Although raising funds every year can be a challenge, SCCS-Bengaluru has several benefactors who continue to contribute every year, she adds. “Many people come together to make this phenomenon a success – volunteers, well-wishers, resource persons, mentors and students. We are like a large, extended family.”
Power of people
The sentiment of family echoes throughout the conference and is especially underscored in the final plenary by Rita Banerji, award-winning conservation filmmaker, and founder and project director of the Green Hub initiative.
“Engaging more youth in conservation, with local narratives and local voices – that’s how everything came together in the Green Hub project,” she tells the packed auditorium. Started in the northeast and now also in central India and the western Himalayas, Green Hub offers fellowships to youth from local communities to document their own stories via video – a feat, Rita emphasises, only possible because of a large network of individuals who step in as mentors.
“Can we grow a forest of people, then? Can we believe that this is what will bring about the change, and not get deterred by the scale of destruction, by the felling of trees or the building of buildings or the drying of lakes?” Rita concludes. The applause is resounding.
Initiatives like SCCS underscore how the collective strength of people working together can be powerful. Dutch primatologist Frans de Waal once wrote that he is “convinced that it is these cooperative tendencies that have brought us [humans] as far as we have come.”
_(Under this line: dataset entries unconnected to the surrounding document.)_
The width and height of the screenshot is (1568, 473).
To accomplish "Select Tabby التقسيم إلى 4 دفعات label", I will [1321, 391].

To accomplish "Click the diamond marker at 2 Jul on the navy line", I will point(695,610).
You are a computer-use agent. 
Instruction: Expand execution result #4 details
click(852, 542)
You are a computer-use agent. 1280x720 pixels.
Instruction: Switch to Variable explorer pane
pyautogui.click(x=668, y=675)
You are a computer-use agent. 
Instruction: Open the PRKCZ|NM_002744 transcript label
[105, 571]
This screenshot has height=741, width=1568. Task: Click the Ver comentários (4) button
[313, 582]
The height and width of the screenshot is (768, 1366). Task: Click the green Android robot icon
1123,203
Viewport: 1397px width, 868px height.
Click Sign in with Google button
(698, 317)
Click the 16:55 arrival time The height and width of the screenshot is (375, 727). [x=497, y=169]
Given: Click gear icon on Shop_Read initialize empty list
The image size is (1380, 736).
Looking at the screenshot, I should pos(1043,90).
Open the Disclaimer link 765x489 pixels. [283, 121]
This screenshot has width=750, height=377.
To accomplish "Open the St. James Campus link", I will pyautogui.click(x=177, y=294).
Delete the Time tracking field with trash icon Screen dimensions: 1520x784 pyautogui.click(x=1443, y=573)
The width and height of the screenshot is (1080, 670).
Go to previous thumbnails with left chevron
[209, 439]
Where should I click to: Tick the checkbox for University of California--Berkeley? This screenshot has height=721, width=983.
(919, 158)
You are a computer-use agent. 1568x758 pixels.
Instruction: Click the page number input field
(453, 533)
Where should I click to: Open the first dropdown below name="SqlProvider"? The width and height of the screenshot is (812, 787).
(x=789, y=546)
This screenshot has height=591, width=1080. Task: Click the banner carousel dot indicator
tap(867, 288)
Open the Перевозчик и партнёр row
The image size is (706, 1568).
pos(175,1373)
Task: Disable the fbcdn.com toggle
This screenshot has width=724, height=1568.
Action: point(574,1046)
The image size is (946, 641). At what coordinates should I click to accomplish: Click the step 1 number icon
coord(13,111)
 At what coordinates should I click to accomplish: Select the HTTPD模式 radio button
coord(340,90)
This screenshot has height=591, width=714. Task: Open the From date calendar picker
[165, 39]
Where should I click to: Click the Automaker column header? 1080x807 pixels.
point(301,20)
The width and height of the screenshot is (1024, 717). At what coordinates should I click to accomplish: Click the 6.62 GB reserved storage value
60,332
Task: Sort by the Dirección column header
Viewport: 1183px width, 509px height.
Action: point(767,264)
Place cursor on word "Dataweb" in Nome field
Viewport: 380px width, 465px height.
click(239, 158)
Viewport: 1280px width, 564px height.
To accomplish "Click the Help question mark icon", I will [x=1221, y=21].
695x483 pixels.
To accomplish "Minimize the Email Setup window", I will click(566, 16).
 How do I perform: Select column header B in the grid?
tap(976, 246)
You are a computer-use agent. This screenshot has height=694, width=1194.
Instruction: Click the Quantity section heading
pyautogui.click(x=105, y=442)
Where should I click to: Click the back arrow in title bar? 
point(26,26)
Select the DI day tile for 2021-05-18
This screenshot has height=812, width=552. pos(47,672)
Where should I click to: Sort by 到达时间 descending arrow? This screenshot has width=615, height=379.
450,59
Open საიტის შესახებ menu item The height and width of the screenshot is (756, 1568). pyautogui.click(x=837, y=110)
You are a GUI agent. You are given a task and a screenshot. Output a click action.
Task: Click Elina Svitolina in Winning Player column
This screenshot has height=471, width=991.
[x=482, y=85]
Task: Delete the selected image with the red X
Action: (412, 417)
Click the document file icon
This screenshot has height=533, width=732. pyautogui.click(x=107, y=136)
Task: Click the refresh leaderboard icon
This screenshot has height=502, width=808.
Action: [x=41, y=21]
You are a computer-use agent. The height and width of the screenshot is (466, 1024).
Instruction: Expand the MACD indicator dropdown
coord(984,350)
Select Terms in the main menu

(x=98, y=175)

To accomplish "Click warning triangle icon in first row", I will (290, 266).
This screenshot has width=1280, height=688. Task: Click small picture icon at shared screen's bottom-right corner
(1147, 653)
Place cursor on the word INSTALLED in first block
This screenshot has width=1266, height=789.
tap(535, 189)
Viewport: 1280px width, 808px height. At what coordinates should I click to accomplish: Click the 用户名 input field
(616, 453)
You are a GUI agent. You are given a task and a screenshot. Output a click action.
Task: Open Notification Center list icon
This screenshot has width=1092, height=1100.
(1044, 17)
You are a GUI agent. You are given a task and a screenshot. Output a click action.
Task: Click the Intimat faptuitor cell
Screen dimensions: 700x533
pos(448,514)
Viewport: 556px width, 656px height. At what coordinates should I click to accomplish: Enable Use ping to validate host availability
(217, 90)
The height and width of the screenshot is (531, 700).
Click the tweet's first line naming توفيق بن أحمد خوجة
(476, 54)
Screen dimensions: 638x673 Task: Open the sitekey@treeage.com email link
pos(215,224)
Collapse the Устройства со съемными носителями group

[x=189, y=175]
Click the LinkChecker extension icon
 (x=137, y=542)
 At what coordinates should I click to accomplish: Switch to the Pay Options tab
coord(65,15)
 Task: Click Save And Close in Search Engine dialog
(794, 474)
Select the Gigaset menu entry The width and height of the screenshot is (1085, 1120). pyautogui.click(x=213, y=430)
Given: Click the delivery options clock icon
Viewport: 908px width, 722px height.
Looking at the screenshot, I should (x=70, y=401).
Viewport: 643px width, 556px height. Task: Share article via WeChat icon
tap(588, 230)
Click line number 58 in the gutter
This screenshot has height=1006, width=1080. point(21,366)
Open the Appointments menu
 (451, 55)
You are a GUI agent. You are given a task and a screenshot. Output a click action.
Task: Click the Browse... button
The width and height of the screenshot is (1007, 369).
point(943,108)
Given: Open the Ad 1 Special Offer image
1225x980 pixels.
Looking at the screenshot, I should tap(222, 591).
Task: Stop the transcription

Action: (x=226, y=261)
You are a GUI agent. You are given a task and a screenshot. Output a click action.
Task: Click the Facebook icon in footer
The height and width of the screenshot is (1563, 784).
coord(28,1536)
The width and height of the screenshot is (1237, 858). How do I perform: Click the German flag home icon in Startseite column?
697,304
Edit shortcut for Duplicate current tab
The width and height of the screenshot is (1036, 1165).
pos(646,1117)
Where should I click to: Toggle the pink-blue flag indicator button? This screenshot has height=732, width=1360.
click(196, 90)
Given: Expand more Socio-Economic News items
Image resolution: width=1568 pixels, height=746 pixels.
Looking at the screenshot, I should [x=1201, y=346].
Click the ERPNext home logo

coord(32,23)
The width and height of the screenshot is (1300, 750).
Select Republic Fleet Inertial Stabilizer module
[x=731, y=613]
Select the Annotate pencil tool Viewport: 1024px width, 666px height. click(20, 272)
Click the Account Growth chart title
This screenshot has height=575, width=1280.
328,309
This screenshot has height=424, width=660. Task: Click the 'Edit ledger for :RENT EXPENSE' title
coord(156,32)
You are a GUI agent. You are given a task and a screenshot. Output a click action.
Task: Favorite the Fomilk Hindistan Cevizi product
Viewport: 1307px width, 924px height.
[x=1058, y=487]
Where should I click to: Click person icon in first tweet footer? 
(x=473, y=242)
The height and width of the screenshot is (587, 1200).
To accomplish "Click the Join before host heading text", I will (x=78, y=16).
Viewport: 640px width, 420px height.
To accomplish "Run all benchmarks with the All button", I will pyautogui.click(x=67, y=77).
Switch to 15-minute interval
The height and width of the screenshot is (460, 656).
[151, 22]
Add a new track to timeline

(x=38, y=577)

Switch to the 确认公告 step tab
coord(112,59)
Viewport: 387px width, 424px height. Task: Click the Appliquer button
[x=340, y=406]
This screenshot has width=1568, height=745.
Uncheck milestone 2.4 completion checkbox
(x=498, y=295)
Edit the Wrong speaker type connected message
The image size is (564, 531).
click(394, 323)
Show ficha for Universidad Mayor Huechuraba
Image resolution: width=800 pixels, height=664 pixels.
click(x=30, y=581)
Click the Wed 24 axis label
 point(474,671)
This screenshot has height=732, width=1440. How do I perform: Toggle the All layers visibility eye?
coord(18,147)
As the conference winds down, people gradually trickle out of the building, hugging each other, saying their goodbyes, and promising to meet next year. Some congregate for final selfies around the four elephants standing sentinel at the entrance, crafted from invasive recycled lantana weed by adivasi artisans from around Mudumalai and Male Mahadeshwara Hills, under the patronage of the socio-environmental enterprise called The Real Elephant Collective. These life-sized sculptures have journeyed across the Nilgiris and even to the UK, raising awareness about indigenous integration, invasive species control, and wildlife coexistence. These elephants are more than happy to pose for photographs.